Er ist am Ende, mit 60 Jahren. Nachbarn finden ihn und seine Frau Lotte im Haus auf dem Bett liegen, die Hände gefaltet. Der Dichter Stefan Zweig (1881 – 1942) ist tot. Heute vor 74 Jahren. Mit Schlafmitteln hat er sich das Leben genommen. Er ist am Ende. Seit acht Jahren reist, nein, flieht er vor den Nationalsozialisten. Erst nach Belgien, dann London, zuletzt nach Brasilien. Nun kann er nicht mehr, der weltberühmte Weltbürger. Ihm fehlt die Heimat Österreich und Europa. Und ihm fehlt die Kraft zu kämpfen. Er fürchtet, den Nazis in die Hände zu fallen. Er ist Jude. Da hilft ihm die Weltberühmtheit nichts. Seine Bücher sind längst verbrannt in Deutschland. Jetzt sind seine Hände gefaltet. Auch im Tod hält er sich an das, was er geschrieben hat:

Es kommt nicht auf das Gewinnen oder Verlieren an, sondern auf die Haltung.

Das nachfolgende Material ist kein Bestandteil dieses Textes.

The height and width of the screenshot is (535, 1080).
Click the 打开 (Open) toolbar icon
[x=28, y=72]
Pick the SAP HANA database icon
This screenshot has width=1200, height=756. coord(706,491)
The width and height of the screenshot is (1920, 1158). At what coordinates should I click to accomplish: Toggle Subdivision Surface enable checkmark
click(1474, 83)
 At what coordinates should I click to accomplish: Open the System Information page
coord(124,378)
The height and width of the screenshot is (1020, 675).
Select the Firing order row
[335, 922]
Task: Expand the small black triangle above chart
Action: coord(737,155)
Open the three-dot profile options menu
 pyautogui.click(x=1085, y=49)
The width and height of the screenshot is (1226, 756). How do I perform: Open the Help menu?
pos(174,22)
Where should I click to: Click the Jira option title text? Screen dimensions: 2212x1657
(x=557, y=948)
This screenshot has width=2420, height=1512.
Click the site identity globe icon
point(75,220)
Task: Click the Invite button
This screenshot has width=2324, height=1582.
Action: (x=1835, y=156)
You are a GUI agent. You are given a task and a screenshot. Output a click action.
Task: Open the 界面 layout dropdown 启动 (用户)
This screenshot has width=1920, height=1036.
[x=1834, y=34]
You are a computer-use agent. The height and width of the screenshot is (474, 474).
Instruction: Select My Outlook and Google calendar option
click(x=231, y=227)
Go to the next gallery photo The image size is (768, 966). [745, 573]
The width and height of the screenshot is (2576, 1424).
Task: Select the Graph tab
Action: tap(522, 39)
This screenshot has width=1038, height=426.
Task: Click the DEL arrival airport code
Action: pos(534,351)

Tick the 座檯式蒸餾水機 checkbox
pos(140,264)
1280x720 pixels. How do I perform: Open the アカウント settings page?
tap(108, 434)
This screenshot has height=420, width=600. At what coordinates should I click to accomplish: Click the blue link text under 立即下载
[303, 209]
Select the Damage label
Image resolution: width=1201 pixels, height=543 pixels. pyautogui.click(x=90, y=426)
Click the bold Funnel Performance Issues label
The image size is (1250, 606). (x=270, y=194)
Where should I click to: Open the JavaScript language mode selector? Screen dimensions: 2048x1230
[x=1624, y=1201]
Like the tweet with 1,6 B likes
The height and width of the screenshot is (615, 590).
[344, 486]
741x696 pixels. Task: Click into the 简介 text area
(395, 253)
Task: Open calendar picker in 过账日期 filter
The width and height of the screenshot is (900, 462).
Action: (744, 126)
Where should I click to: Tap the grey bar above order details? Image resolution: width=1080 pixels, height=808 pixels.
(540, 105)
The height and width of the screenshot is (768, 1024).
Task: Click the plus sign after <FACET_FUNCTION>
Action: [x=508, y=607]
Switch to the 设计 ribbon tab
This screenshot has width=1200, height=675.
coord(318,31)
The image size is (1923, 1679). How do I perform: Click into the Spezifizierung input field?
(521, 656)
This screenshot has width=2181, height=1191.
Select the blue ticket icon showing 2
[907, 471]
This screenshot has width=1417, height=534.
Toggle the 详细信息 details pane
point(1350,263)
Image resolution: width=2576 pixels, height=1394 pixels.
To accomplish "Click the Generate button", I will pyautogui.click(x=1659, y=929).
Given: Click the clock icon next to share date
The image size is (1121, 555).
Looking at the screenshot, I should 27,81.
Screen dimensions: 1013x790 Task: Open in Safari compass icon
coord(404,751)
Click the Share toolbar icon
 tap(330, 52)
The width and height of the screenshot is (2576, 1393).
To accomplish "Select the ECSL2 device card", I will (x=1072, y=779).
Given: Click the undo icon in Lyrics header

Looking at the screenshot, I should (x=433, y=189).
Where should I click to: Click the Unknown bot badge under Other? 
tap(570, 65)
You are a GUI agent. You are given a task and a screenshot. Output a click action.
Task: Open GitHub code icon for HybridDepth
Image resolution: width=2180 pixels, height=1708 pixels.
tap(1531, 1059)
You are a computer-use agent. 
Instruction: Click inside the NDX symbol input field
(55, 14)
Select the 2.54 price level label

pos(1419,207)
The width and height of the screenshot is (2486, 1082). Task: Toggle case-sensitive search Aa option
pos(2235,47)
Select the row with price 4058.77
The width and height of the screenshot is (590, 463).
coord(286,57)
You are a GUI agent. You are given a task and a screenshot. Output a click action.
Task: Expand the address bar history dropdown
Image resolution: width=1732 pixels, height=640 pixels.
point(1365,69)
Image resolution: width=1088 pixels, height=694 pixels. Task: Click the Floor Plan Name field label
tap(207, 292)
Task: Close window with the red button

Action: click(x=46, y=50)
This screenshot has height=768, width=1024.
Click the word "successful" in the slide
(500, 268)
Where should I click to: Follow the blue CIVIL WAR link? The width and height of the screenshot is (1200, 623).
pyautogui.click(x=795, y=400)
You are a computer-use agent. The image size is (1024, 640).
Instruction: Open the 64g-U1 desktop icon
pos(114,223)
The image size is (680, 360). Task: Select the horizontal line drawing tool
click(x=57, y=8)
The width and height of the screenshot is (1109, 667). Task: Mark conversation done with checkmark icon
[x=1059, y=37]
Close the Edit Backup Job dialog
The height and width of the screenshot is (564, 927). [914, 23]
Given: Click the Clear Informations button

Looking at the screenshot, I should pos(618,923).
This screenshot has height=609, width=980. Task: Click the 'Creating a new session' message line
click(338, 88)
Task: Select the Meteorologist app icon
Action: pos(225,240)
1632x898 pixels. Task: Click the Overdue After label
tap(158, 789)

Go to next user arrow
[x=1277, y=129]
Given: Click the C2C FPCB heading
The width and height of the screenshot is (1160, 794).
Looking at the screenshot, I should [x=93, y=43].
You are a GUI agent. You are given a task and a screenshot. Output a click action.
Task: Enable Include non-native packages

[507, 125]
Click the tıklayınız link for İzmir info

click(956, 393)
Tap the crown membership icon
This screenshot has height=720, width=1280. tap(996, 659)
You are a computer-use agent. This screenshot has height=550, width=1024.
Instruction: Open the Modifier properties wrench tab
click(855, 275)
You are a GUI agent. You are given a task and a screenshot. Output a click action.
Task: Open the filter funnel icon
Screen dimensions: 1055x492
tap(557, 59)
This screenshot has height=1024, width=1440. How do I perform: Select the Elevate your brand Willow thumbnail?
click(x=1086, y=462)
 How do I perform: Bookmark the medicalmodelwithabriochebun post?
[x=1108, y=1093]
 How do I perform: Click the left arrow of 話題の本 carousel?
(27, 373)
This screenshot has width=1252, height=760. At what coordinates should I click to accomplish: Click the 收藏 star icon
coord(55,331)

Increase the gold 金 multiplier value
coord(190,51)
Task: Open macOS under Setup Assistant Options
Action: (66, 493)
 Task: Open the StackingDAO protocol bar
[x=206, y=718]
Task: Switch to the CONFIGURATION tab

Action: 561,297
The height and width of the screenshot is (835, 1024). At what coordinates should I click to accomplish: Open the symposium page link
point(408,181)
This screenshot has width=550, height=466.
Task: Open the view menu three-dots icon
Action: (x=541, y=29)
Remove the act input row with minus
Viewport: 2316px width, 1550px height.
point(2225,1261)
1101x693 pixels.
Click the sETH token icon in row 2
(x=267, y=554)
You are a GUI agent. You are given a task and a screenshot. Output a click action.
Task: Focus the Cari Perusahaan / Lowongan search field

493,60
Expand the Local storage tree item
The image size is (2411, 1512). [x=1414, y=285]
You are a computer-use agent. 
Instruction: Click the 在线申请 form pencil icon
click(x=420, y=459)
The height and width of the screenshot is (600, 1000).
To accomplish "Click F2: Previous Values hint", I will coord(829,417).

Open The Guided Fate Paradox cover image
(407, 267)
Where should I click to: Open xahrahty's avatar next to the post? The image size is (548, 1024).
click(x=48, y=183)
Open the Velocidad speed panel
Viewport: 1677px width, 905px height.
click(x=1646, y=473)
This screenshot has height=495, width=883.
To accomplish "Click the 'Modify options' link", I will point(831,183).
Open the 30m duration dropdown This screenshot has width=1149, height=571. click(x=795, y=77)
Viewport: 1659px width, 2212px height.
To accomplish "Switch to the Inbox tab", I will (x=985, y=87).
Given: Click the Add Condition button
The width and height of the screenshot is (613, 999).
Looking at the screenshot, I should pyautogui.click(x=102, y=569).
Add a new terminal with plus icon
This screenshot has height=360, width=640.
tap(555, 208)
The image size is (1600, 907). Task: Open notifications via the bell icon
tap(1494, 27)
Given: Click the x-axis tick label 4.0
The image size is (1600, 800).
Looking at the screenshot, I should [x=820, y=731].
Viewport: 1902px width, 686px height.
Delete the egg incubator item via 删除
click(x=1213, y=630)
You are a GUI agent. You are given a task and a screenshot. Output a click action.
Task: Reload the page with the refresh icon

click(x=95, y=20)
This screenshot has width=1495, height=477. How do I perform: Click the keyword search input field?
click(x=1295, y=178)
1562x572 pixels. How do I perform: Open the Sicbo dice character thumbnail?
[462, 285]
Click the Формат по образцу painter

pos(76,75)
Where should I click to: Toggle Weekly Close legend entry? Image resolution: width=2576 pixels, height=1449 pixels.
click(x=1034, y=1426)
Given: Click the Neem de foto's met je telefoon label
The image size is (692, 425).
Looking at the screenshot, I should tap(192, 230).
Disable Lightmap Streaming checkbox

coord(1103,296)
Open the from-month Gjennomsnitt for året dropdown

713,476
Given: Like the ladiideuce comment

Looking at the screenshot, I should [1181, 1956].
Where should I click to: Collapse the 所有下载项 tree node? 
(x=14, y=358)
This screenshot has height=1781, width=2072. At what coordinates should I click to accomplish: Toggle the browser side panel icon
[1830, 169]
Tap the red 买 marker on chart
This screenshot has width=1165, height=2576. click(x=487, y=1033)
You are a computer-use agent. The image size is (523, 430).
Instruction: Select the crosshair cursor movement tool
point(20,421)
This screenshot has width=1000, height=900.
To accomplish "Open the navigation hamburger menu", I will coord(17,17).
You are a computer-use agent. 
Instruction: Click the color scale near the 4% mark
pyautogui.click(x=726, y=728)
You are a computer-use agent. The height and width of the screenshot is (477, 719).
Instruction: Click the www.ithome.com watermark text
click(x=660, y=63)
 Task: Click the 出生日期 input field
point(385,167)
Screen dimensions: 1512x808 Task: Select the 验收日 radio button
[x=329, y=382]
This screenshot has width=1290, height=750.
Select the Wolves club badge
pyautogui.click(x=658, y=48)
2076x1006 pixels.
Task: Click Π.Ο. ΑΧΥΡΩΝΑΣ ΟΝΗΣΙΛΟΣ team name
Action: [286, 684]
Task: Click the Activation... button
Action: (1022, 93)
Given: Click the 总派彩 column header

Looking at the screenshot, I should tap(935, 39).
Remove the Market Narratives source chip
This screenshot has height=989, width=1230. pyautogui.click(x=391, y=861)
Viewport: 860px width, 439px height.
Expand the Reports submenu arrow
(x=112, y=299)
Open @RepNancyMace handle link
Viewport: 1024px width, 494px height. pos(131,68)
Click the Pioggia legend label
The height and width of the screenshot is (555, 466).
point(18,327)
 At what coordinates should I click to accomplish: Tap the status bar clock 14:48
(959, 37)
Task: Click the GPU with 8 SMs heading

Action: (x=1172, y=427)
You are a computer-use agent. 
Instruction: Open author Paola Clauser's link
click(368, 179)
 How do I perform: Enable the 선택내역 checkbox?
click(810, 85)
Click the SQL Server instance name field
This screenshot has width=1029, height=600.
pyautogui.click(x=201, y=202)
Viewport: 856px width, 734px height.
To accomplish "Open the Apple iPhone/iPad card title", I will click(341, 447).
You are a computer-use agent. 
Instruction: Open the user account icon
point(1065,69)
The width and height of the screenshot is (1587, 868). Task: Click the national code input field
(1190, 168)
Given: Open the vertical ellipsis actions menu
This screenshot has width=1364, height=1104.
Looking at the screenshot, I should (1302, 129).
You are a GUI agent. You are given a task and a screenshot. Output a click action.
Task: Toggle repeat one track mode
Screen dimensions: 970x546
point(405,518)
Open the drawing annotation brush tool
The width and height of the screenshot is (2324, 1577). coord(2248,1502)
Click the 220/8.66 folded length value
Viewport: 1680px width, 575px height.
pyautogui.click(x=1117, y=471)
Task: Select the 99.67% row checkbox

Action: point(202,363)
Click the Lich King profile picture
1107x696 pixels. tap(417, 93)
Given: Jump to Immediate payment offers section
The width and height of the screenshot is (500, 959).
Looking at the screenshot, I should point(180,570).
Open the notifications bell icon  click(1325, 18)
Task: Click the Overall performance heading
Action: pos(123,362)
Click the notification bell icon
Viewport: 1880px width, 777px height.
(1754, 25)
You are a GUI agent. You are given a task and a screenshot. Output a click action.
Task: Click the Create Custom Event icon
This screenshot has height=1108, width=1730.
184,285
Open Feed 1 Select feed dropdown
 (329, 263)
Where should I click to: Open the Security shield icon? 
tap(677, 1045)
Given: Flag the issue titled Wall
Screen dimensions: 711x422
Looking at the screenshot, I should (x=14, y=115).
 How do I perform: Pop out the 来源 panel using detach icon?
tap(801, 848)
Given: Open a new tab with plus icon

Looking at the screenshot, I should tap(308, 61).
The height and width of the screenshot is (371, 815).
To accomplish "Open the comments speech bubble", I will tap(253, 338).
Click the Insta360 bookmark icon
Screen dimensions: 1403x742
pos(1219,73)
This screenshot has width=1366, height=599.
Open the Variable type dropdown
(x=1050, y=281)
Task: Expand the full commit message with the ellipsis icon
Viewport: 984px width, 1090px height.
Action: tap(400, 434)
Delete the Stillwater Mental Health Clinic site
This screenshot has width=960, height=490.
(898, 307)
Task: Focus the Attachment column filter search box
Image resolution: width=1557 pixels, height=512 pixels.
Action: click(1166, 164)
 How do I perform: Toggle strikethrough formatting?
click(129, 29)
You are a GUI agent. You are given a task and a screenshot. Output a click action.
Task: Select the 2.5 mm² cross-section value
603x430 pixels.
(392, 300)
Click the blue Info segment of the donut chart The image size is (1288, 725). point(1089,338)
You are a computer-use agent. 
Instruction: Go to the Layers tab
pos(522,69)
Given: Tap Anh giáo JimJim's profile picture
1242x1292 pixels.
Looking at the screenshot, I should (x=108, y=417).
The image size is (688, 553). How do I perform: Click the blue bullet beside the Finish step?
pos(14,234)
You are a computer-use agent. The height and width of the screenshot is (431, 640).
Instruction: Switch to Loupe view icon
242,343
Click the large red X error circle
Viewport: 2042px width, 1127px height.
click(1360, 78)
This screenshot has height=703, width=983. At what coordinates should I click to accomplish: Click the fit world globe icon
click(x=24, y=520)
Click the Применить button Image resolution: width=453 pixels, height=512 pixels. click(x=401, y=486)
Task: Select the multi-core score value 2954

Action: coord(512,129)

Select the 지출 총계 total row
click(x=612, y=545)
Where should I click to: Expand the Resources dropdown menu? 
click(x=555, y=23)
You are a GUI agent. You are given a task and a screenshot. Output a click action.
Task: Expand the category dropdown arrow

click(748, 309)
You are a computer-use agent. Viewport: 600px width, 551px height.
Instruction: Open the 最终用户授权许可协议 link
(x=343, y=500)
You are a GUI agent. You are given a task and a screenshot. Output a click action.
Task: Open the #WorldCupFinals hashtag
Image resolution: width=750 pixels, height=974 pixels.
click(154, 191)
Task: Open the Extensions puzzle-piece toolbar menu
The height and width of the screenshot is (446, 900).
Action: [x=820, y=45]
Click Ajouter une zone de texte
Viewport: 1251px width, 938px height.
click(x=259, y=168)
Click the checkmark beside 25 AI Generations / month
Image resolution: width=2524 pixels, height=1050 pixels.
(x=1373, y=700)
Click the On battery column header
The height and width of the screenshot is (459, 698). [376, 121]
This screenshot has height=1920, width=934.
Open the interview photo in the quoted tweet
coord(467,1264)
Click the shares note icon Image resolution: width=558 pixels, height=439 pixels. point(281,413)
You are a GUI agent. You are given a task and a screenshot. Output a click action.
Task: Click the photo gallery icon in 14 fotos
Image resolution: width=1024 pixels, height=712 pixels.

Die hat er, mit Gottes Hilfe. Sie ist ihm wichtig. Von Haltung im Leben hat er geschrieben in der „Schachnovelle“ und den „Sternstunden der Menschheit“. Was einer glaubt und hofft, ist das eine; wie einer aber damit lebt, jeden Tag, ist das andere. Man kann viel glauben und über die Liebe reden; am Ende kommt es doch auf die Haltung an, die man daraus gewinnt. In dem Moment, der wirklich zählt. Verrät man dann seine Freunde? Zeigt man den Nachbarn an? Liefert man gar die eigene Familie der Polizei aus? Alles hat Stefan Zweig erlebt oder davon gehört. Mit Grausen wendet er sich nun ab. Was ist der Glaube an die Liebe im Leben denn wert, wenn man ihn einfach über Bord wirft? Um die eigene Haut zu retten? Und es hinterher natürlich nicht gewesen sein will? Schlägt denn kein Gewissen mehr?

Dann besser wenig reden. Aber eine klare Haltung bewahren. Und aufrichtig bleiben. Zu sich und zu Gott. Dem geht es doch nicht um unser Reden oder Gewinnen oder Verlieren. Aber um unsere Haltung. Wenn’s drauf ankommt: Zu Gott stehen. Und zueinander.